[Task instructions]: Lift out all lines below that contain "beside".

[The input]:
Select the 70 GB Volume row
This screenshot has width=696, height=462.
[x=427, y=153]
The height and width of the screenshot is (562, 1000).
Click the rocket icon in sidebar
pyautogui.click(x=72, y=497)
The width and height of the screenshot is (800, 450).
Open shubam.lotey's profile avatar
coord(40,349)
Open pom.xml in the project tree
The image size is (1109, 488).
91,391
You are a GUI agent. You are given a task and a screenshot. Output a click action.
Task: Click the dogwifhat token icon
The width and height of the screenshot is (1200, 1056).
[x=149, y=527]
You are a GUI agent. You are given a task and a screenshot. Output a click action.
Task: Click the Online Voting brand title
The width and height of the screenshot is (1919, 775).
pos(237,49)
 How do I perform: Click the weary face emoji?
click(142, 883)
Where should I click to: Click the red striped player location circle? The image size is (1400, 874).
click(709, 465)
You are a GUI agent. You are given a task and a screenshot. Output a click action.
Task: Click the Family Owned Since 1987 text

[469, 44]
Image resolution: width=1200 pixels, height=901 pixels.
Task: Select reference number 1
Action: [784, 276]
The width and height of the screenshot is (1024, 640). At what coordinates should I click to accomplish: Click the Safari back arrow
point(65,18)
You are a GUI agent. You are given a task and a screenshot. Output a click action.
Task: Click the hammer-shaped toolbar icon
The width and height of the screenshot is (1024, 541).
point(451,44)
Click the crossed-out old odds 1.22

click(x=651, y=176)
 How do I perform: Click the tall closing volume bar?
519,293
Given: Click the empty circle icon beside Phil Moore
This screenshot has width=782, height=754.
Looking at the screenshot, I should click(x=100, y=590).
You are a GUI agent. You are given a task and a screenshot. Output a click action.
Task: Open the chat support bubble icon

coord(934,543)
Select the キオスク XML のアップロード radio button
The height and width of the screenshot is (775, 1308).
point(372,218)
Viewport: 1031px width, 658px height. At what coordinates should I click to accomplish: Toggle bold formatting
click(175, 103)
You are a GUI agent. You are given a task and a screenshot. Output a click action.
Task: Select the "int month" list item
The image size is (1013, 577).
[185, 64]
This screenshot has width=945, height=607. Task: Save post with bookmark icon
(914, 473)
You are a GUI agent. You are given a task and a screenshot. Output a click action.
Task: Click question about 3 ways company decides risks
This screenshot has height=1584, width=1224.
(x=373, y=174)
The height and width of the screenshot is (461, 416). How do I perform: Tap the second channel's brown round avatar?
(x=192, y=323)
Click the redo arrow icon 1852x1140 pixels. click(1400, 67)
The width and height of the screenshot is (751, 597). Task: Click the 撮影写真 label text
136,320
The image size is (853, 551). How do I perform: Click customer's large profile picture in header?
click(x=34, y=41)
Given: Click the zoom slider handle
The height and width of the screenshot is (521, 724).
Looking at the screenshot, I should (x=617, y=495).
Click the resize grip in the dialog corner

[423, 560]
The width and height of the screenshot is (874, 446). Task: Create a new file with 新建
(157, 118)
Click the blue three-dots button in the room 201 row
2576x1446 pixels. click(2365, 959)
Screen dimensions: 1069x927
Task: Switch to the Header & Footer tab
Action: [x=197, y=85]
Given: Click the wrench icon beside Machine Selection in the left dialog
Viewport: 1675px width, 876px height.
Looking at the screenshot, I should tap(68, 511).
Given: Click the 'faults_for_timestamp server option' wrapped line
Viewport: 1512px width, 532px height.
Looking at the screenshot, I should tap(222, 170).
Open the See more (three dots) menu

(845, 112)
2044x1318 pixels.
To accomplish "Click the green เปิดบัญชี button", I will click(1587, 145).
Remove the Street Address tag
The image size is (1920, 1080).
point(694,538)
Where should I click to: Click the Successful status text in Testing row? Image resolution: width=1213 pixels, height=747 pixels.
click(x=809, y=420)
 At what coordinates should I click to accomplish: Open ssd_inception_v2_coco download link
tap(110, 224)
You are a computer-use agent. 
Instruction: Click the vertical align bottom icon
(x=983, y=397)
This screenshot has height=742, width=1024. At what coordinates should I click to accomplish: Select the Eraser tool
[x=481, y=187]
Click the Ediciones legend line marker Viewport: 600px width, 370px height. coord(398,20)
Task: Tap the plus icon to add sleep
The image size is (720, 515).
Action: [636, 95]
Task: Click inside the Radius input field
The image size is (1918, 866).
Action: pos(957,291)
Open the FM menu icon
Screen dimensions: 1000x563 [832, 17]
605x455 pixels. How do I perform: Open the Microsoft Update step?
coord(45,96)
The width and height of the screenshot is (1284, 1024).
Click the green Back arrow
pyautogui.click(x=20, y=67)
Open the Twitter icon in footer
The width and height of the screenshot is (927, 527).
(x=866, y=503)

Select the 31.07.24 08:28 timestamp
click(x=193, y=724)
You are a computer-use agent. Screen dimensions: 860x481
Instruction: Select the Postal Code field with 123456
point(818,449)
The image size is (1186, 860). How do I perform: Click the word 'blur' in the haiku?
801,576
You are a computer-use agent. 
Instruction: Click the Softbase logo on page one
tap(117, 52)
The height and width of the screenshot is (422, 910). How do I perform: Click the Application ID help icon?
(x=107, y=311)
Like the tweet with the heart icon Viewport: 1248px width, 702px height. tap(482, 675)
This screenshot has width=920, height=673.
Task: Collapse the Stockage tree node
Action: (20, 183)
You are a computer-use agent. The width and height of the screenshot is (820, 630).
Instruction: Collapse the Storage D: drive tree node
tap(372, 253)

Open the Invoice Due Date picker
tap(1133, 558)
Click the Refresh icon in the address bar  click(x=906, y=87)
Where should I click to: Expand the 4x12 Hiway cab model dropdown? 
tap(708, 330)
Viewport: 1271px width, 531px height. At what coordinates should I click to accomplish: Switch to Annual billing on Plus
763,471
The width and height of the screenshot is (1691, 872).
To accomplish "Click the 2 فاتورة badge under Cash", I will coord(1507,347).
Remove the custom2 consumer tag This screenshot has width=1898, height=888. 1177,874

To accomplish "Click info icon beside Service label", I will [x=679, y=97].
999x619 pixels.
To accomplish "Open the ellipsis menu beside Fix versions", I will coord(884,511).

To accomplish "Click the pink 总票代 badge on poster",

[Response area]:
Given: Click the empty circle icon beside Phil Moore
Given: Click the wrench icon beside Machine Selection in the left dialog
To accomplish "Click info icon beside Service label", I will [x=679, y=97].
To accomplish "Open the ellipsis menu beside Fix versions", I will coord(884,511).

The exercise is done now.